Acidification potential (AP)

Acidification stems from the anthropogenic emissions involving sulfur (iv) oxide (SO2), nitrogen oxides (NOx), and ammonia (NH3). The assessment of the acidifying potential of the sulphuric acid and sodium hydroxide used for pre-treatment of one of the biomass in this study (cassava peels biomass), show that sulphuric acid emitted 0.035 kg SO2 (eq), a value lower than that of sodium hydroxide emission, which was 0.087 kg SO2 (eq). This result is an indication that the acid pre-treatment is more preferable in terms of environmental degradation owing to the effect of the biomass pre-treatment.

Economic consideration results and analysis

To be viable and economically acceptable, the expenditure for the processing of lignocellulosic biomass to fuel must not be up to the current gasoline cost. This is achievable owing to the efforts of researchers at improving the effectiveness of the biomass processing technologies. The cost of feedstock, feedstock pre-treatment, and enzymes are important considerations for low-cost ethanol production. The use of hybrid (mixed) feedstocks and large-scale processing facilities coupled with low-cost feedstock as well as effective cellulases helps in making the process cost-effective. In converting biomass to bioethanol, some inputs result in environmental costs, the output from the process such as electricity generations and sales of the produced bioethanol would result in the recouping of the expenses of the production process. Table 16 shows the results of the techno-economic assessment of bioethanol produced from acid-based pre-treated cassava and yam peels biomass mixture. The bioethanol price of 0.41 USD/l is a good deal as it compares favorably well with the 0.45 USD/l price of ethanol in the Nigerian market. The produced bioethanol could also augment gasoline from crude oil, this would also reduce the drastic effects of the combustion of gasoline on the environment in terms of emissions and costs.
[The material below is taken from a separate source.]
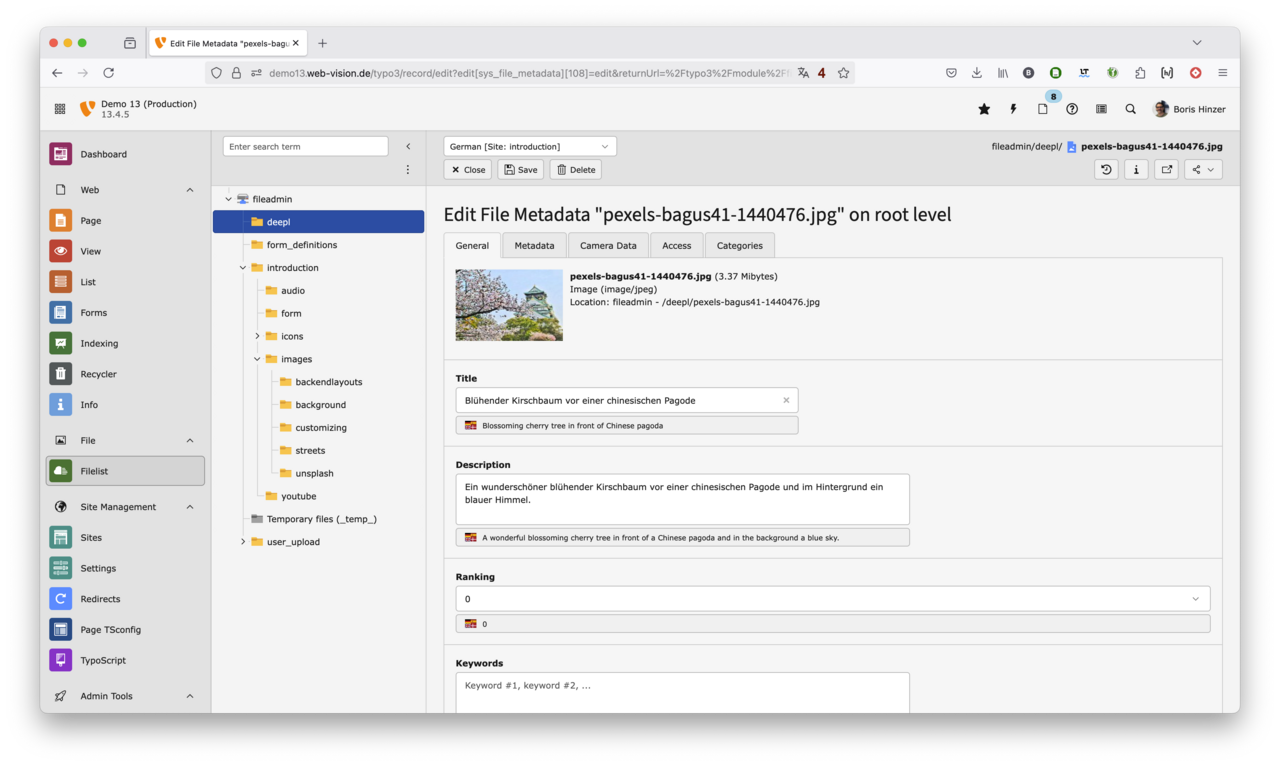This screenshot has height=766, width=1280.
Task: Delete this metadata record
Action: 575,169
The major advantage derivable from the use of biomass in bioethanol production is the limiting of greenhouse gases' environmental pollution53. The lignocellulosic bioethanol production, therefore, comes with more benefits in the long run in terms of economic and environmental considerations.
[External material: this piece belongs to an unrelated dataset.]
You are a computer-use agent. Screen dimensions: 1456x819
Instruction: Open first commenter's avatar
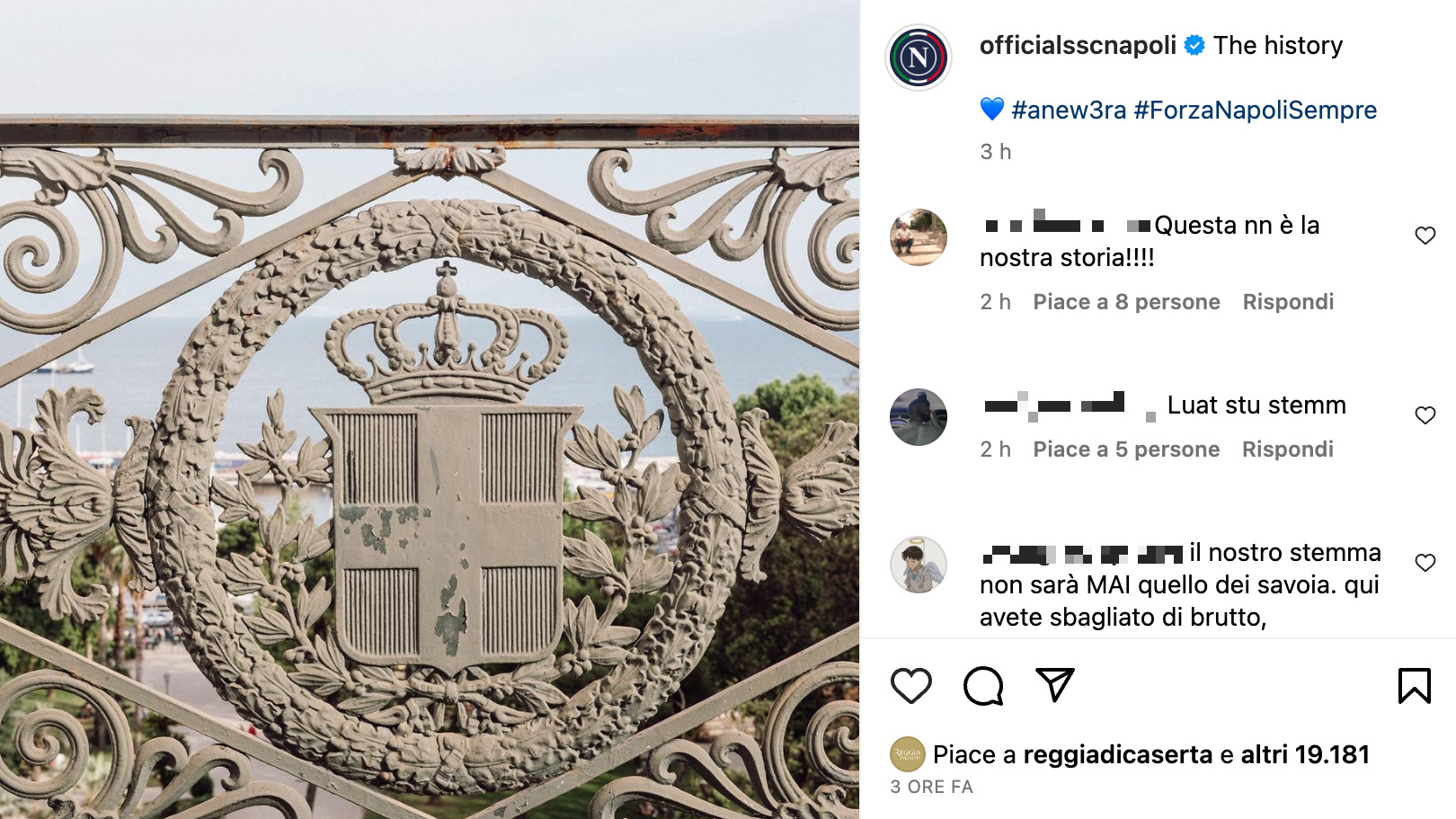tap(918, 237)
Table 16 Techno-economic assessment results (Cassava and yam peels biomass mixture).

Conclusion

Bioethanol production from lignocellulosic biomass such as corn cobs, rice husks, cassava peels, yam peels, sugar cane bagasse among others, is an emerging technology in the renewable energy field. However, these biomass must be pretreated before the fermentation process. The main goal aimed to be achieved by carrying out pretreatment is the breaking down of the lignin structure and the interruption of the crystalline make-up of cellulose for enhancing enzyme accessibility to the cellulose during the hydrolysis stage. Selected biomass was sourced locally, dried, and sieved into two mesh sizes and then pretreated using hydrothermal and acid-based based, hydrothermal, and alkali-based and hydrothermal only processes. The raw as well as the pretreated biomass samples were then characterized by proximate analysis, SEM, FTIR, XRD, and BET. The cellulose values of the raw biomass range from 25.8 wt% for cassava peels biomass to 40.0 wt% for sugar cane bagasse. The pretreated biomass shows a significant difference from the raw biomass with values ranging from 33.2 to 43.8 wt%. The cassava peels biomass of 300 microns particle size has the highest specific surface area and pore volume of 819.6 m2/g and 0.2031 cc/g respectively for individual pretreated biomass, while for the combined biomass, the combined corn cobs and rice husks biomass with specific surface area and pore volume of 1837 m2/g and 0.5570 cc/g respectively. The combined corn cobs and rice husks biomass show a promising potential for improved bioethanol yield after fermentation. The organic compounds present in the biomass include hydroxyl, alkanes, methoxy, carboxylic acids, ketones among others. The use of a combined biomass feedstock would be preferred as this will give greater flexibility in the bioethanol production from lignocellulosic biomass, and as was shown from this work, the combination of different biomass materials can result in favorable properties of the combined biomass feedstock after pretreatment.